Profiling tutorial -- !Work in progress!

Outline

Running a benchmark with a profiler
Sampling profilers (Nsight & Vtune)
Collecting roofline data (advisor-roofline)

Profilers in excalibur-tests

The excalibur-tests framework allows you to run a profiler together with a benchmark application. To do this, you can set the profiler attribute on the command line using the -S profiler=... syntax

We support profilers that can be spack installed without a lincense and don't require modifying the source code or the build system. Currently supported values for the profiler attribute are:

advisor-roofline: it produces a roofline model of your program using Intel Advisor;
nsight: it runs the code with the NVIDIA Nsight Systems profiler;
vtune: it runs the code with the Intel VTune profiler.

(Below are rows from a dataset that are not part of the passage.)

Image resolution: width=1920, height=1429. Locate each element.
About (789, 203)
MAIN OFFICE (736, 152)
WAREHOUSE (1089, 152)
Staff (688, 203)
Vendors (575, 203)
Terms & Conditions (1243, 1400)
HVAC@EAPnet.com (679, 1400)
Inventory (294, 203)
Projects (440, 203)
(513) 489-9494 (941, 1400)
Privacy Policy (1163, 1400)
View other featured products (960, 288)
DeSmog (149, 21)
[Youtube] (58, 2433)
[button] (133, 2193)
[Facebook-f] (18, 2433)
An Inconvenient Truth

For more details, see the User documentation

Profiling with Nsight

NVIDIA Nsight Systems is a low-overhead sampling profiler that supports both CPU and GPU applications.
Supports both x86 and ARM architectures
We collect nsys profile --trace=cuda,mpi,nvtx,openmp,osrt,opengl,syscall

Run Nsight profiling with

reframe -c path/to/application -r -S profiler=nsight

Spack installs the nvidia-nsight-systems package in the background, including the GUI
The paths to the collected profile data, and to the GUI launcher are written into rfm_job.out
To run the GUI remotely, you need to login with ssh -X. It may be slow on a remote system.
You can (spack) install the GUI locally to view the data.

Profiling with VTune

Intel VTune is a low-overhead sampling profiler that supports CPU applications
Only runs on x86 architectures

Run VTune profiling with

reframe -c path/to/application -r -S profiler=vtune

- Spack installs intel-oneapi-vtune package in the background, including the GUI

Roofline analysis with Advisor

Intel Advisor is a tool for on-node performance optimisation. It does analysis for efficient Vectorization, Threading, Memory Usage, and Accelerator Offloading
Since ~2018 it has had support for automated roofline analysis
Is only supports x86 CPU architecture
Won't run on the MPI launcher (because it does on-node analysis). In our benchmarks we have to override it. It can run inside an MPI job on a single rank but we don't currently support it, hopefully will be available in the future.

To run on a single MPI rank without mpirun, add the following decorated function to the test class

    @run_before('run')
    def replace_launcher(self):
        self.job.launcher = getlauncher('local')()

We collect advisor -collect roofline

Run Advisor roofline collection with

reframe -c path/to/stream -r -S profiler=advisor-roofline

Similar to Nsight, the GUI is installed by Spack but is slow to run remotely.